I’m sorry to say there is no magic pill or special spell that will keep you healthy while you’re in college- its about common sense and doing what you feel is best for your own health and body. That being said, there are ways to navigate your health specifically in college that will certainly help the process of staying healthy.

I shared these tips in a video but you can think of this blog post as a “crash course” and resource epicenter for a healthy college career. Watch the video first and use this post as a landing pad after.

Disclaimer time: Let’s first get something straight- weight does NOT define you OR your health, but it can be a side effect if you are not taking care of your body the best you can. College is not the time to be obsessive over your weight (my weight still fluctuates five-ish pounds a month and that is very OK with me) but college should still be a time that you monitor and care for your general health. I am not a doctor but these are my tips to stay HEALTHY for your mind, body, and soul while attending college according to my own personal experiences.

Food

Healthy dining hall breakfast ideas:

  • Whole wheat toast (I usually brought my own Ezekiel bread in) with smashed avocado
  • Whole wheat toast with almond butter and banana
  • Omelette with vegetables and little-no cheese
  • Unsweetened yogurt (ideally greek) with nuts/ fruit on top
  • Oatmeal with healthy, superfood toppings

Healthy dining hall lunch/dinner ideas:

Fill up more than half your plate with fruit and vegetables. This can be:

  • Salads with vegetables tossed in
  • Try to avoid super greasy/ buttery/ processed cooked vegetables

Make sure you get protein to stay full throughout the day. This can be:

  • Eggs (there are sometimes grill lines where you can get eggs made any way in front of you. Pro tip: ask for eggs straight out of the shell)
  • Grilled chicken/ meat
  • Chickpeas/ black beans
  • Handful of nuts & seeds (but try to avoid super sugar-y trail mixes)
  • Quinoa

Add a starch:

  • Sweet potatoes
  • Brown or white rice
  • Rice cake
  • Whole wheat bread
  • Legumes
  • Brown rice or chickpea pasta

If your sectioned off plate starts to get boring (or sounds dreadful in the first place), have fun with your dishes. Whether you are making wraps, stir fry, big salads, sandwiches…. there are a bunch of ways to keep your meals healthy and interesting. Pinterest always has some good ideas for dining hall meals…

Snacks

I can’t deny my love for snacking… I’ve used Thrive Market at school since it has my favorite brands and is overall a good company, but here are some of my favorite snacks if you’re looking for some inspiration:

  • Purely Elizabeth Granola
  • Terra Chips Original
  • Harvest Snacks Chickpea Snacks
  • Hippeas
  • Calbee Snappea Crisps
  • Organic Roasted Seaweed
  • Rice Crackers
  • Mary’s Gone Crackers Original

Workouts

Workout classes are always fun but can get really expensive, especially if you’re on a college budget. Some other options are taking a workout class as a college credit or familiarizing yourself with the gyms on campus.

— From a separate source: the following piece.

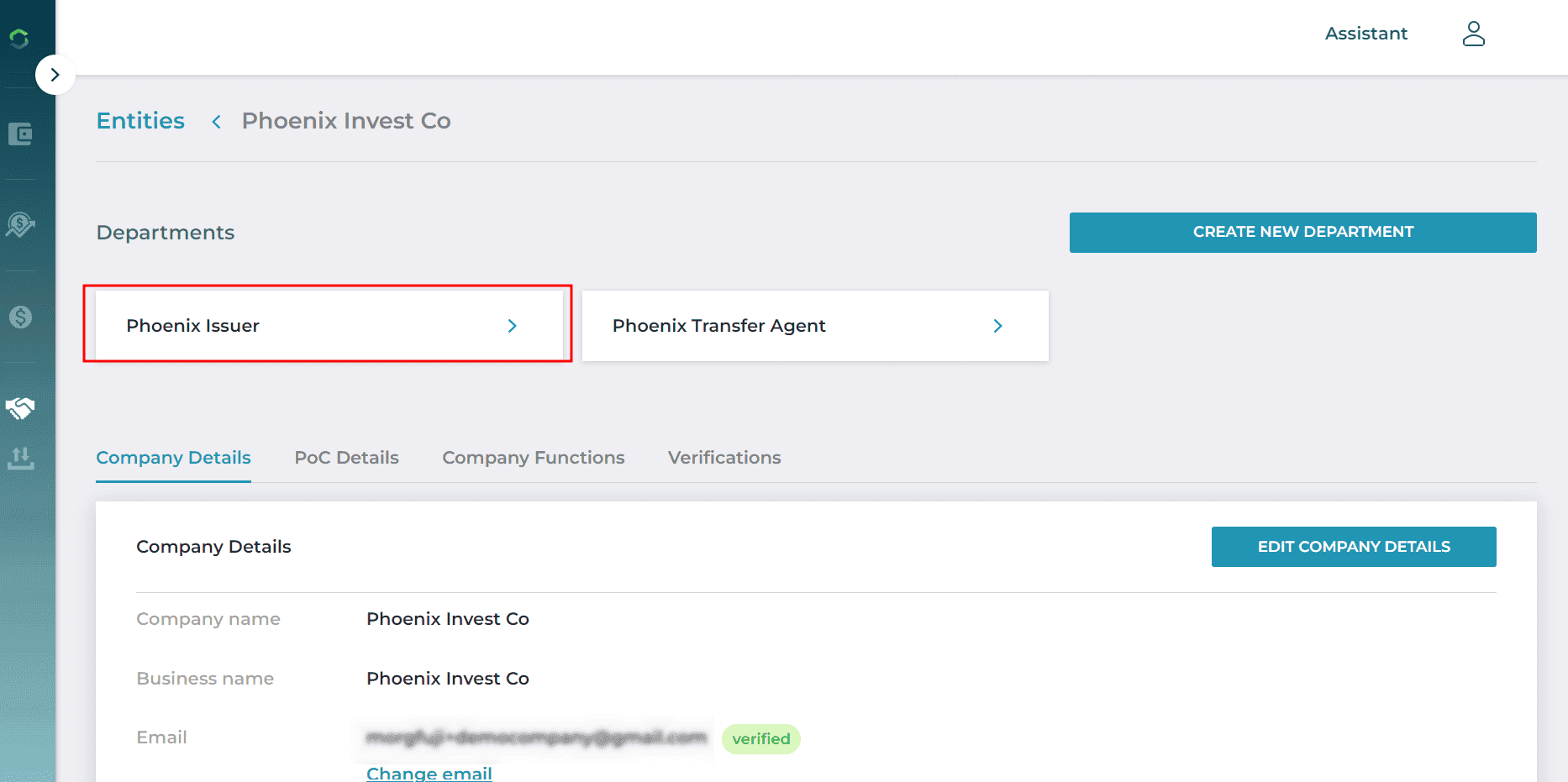Go back to Entities breadcrumb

If you need more motivation, there are workout programs like Kayla Itsines or CaliFullerFit that I love and can switch up your routine!

Habits

The habits you create can build a lifestyle that sustains a healthy body and mind. The easiest way to make lasting lifestyles is creating realistic schedules and routines. From the moment you wake up to the time you spend walking instead of lounging or driving, and the time you go to bed, you can make a lasting difference for your life.

Take time right now to write down the things you think you need to adjust in your life and make a plan of how you can implement those into your life every day.


 

& that’s that! Although these are mostly college-based, you can implement these tips into your life at any time or place. The time to start living a healthy lifestyle is now and nothing is stopping ya.